Beckett, Lowell come back big for Red Sox
The five scoreless innings were just a bonus.
Beckett struck out seven and allowed only four singles, helping Boston beat the Texas Rangers 8-1 on Friday night.
“When he left the game, he didn’t feel anything,” manager Terry Francona said. “He just pitched. There was nothing to report, which was good.”
Pitching for the first time since Aug. 17 due to an inflamed right elbow, Beckett (12-9) struck out four of the first eight batters he faced. The right-hander, on a limited pitch count, threw 49 of his 80 pitches for strikes without walking a batter.
“I came out of the game healthy. That’s what we were looking for,” Beckett said. “I thought about it before the game more than anything. It’s one of those deals, you’ve got to go out and push through it.”
Mike Lowell also came off the disabled list, hit a home run in his first at-bat since Aug. 12 to put Boston ahead to stay, and finished 3-for-5 with four RBIs.
The Red Sox won their fourth straight game to move within 2 1/2 games of AL East-leading Tampa Bay, a 6-4 loser at Toronto. They remained 5 1/2 games ahead of Minnesota in the wild-card race.
All of that was secondary to Beckett’s encouraging outing.
“It’s definitely a nice stepping stone and easier to go out the next start and not worry about it,” Beckett said.
“We were thrilled,” Francona said. “He went out and commanded really well.”
Kevin Millwood (9-8) allowed seven runs, six earned, and nine hits in six innings. The right-hander had won three straight decisions, his longest winning streak since 2002, giving up only four runs over 24 2-3 innings with two complete games in that stretch.
Lowell, who was on the DL with a strained right oblique muscle, put the Red Sox up 1-0 with his 15th homer in the second. The third baseman added a two-run single in the fourth and an RBI double in the ninth.
“It definitely gives me a boost,” Lowell said. “I think you’re curious. I didn’t really think I would be totally lost, but there’s a certain amount of uncertainty just because you haven’t seen live pitching in three weeks.”
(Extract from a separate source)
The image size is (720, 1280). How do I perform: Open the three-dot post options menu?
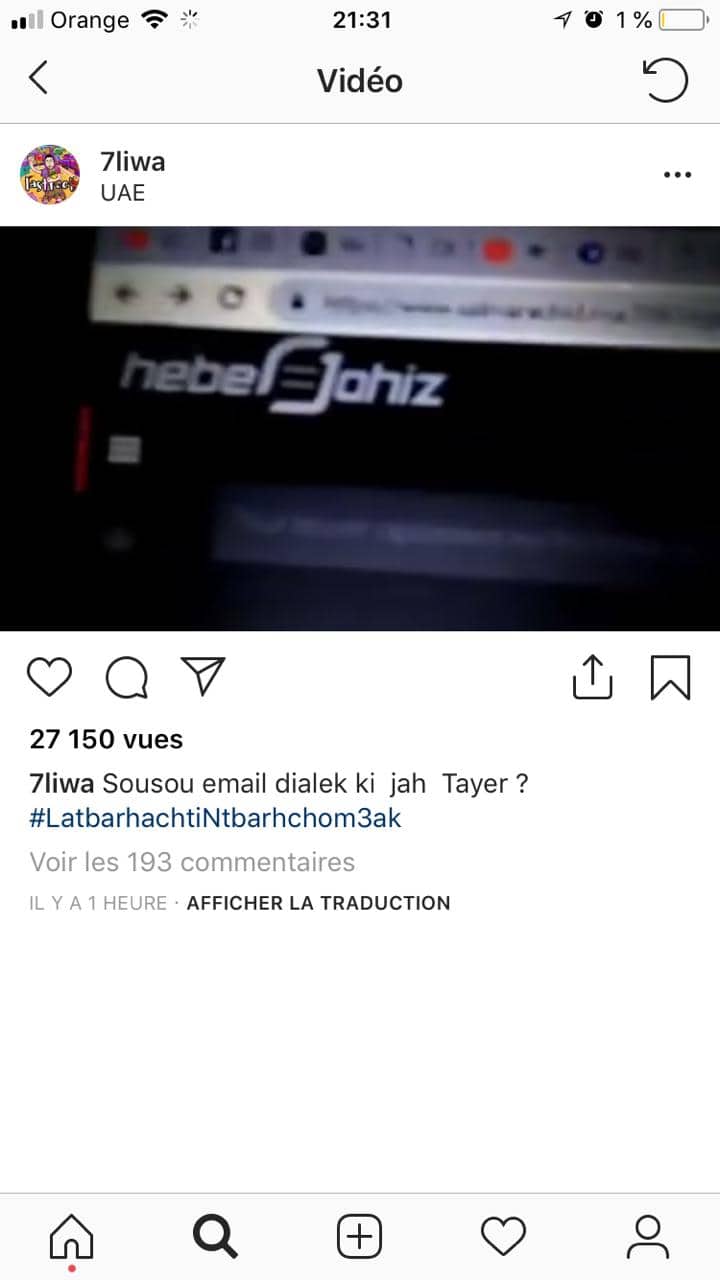[677, 175]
Coco Crisp went 3-for-5 with three RBIs for Boston.
The Red Sox declared Beckett ready to return after he threw 58 pitches without any problems in a bullpen session Tuesday.
Beckett didn’t allow a hit until Joaquin Arias led off the fourth with an infield single, the first of three Texas hits in the inning. But Michael Young grounded into a double play before consecutive singles and a strikeout.
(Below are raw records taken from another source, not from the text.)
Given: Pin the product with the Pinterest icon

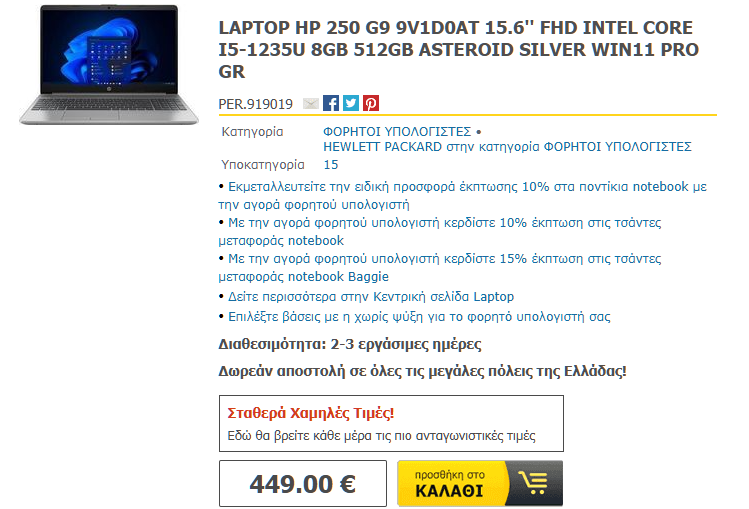Looking at the screenshot, I should [x=371, y=103].
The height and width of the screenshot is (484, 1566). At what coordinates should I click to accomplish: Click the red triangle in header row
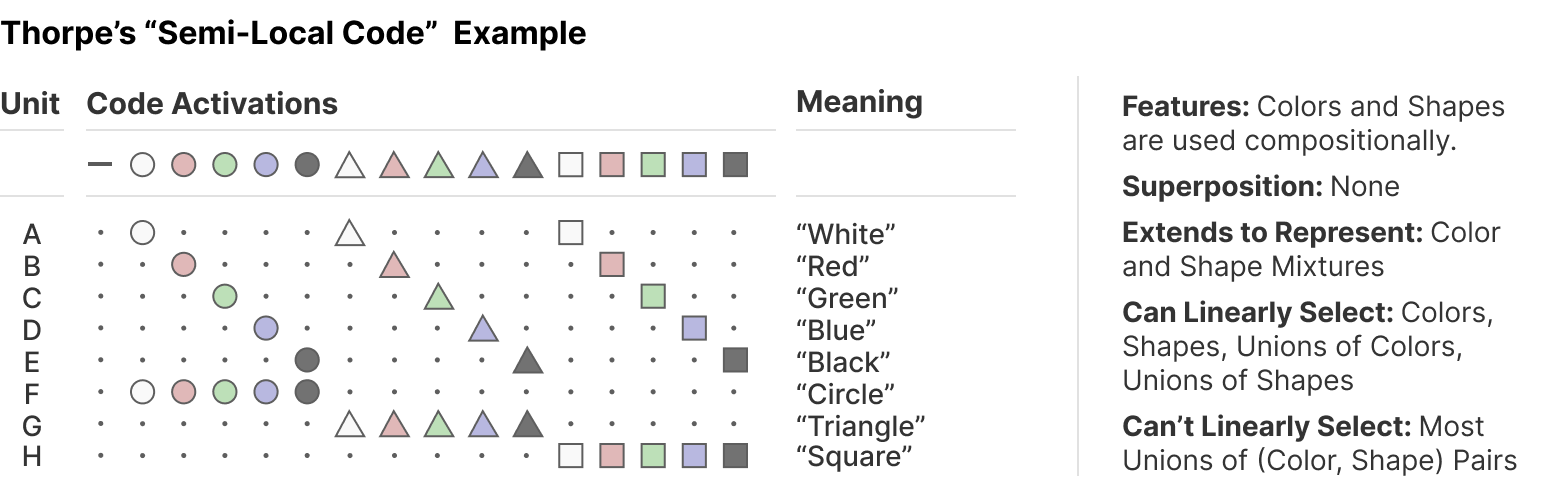coord(394,165)
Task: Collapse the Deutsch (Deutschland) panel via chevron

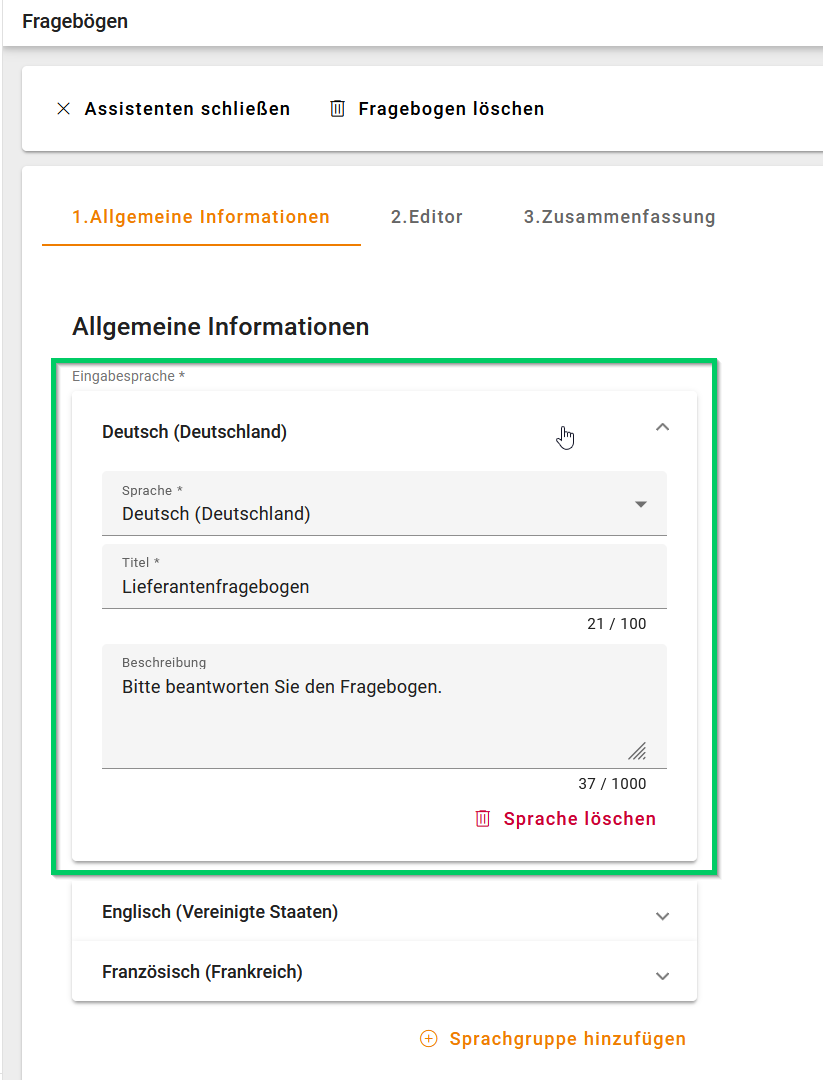Action: click(x=662, y=427)
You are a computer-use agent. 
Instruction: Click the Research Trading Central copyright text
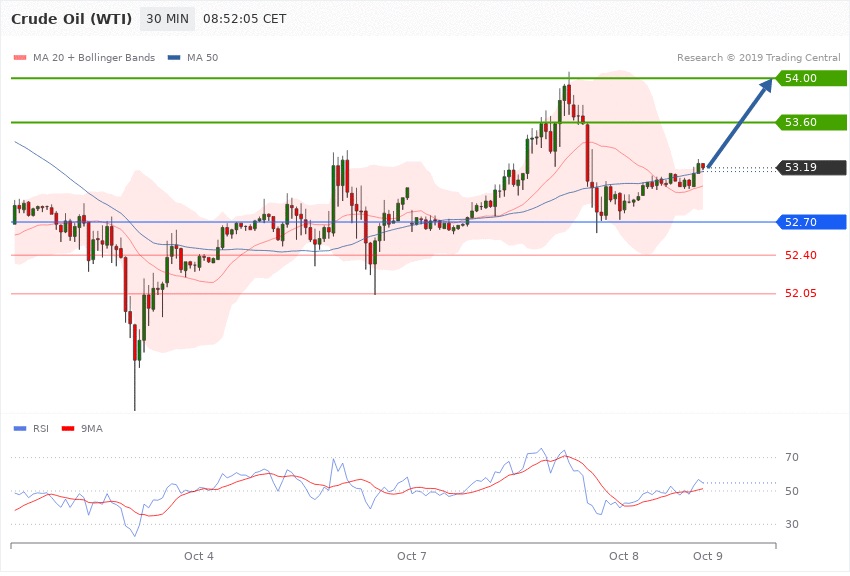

Seven different Texas batters struck out against Beckett, who in his last start allowed a season-high eight runs in only 2 1-3 innings.
“He was probably easing himself in as far as velocity is concerned,” Young said. “He was locating all his pitches, commanding his sinker well, mixing some curves, threw his breaking ball for strikes.”
Crisp had a two-run single in the fourth, on a flare to short center that ricocheted off the glove of backpedaling second baseman Arias. The Red Sox had back-to-back triples in the sixth, Crisp driving in a run with his before scoring on Jacoby Ellsbury’s triple into the right-field corner.
AL batting leader Dustin Pedroia extended his hitting streak to nine games with a double in the first, a play on which Texas left fielder Marlon Byrd sprained his left thumb trying to make a diving catch. Pedroia was 1-for-4 with a walk, dropping his average a point to .332.
Pedroia’s liner short-hopped into Byrd’s glove, which came off his hand when it hit the ground. Byrd stayed in the game then, but was replaced in the top of the second. X-rays were negative and the Rangers said Byrd is day to day.
The crowd of 30,264 was heavy with Boston fans, who were chanting “Let’s Go Red Sox!” early in the game and easily drowned out the home fans.
“If we’d done some things, we could have shut those people up,” manager Ron Washington said. “But they got the lead and they held on to it, so you heard more of the Boston crowd.”
Boston is 8-0 against the Rangers this season, outscoring them 75-36. … Crisp is 21-for-46 his last 13 games. … RHP Tim Wakefield is scheduled to make his 500th career appearance for Boston when he starts Saturday night. Bob Stanley (1977-89) is the only Boston pitcher with more appearances (637).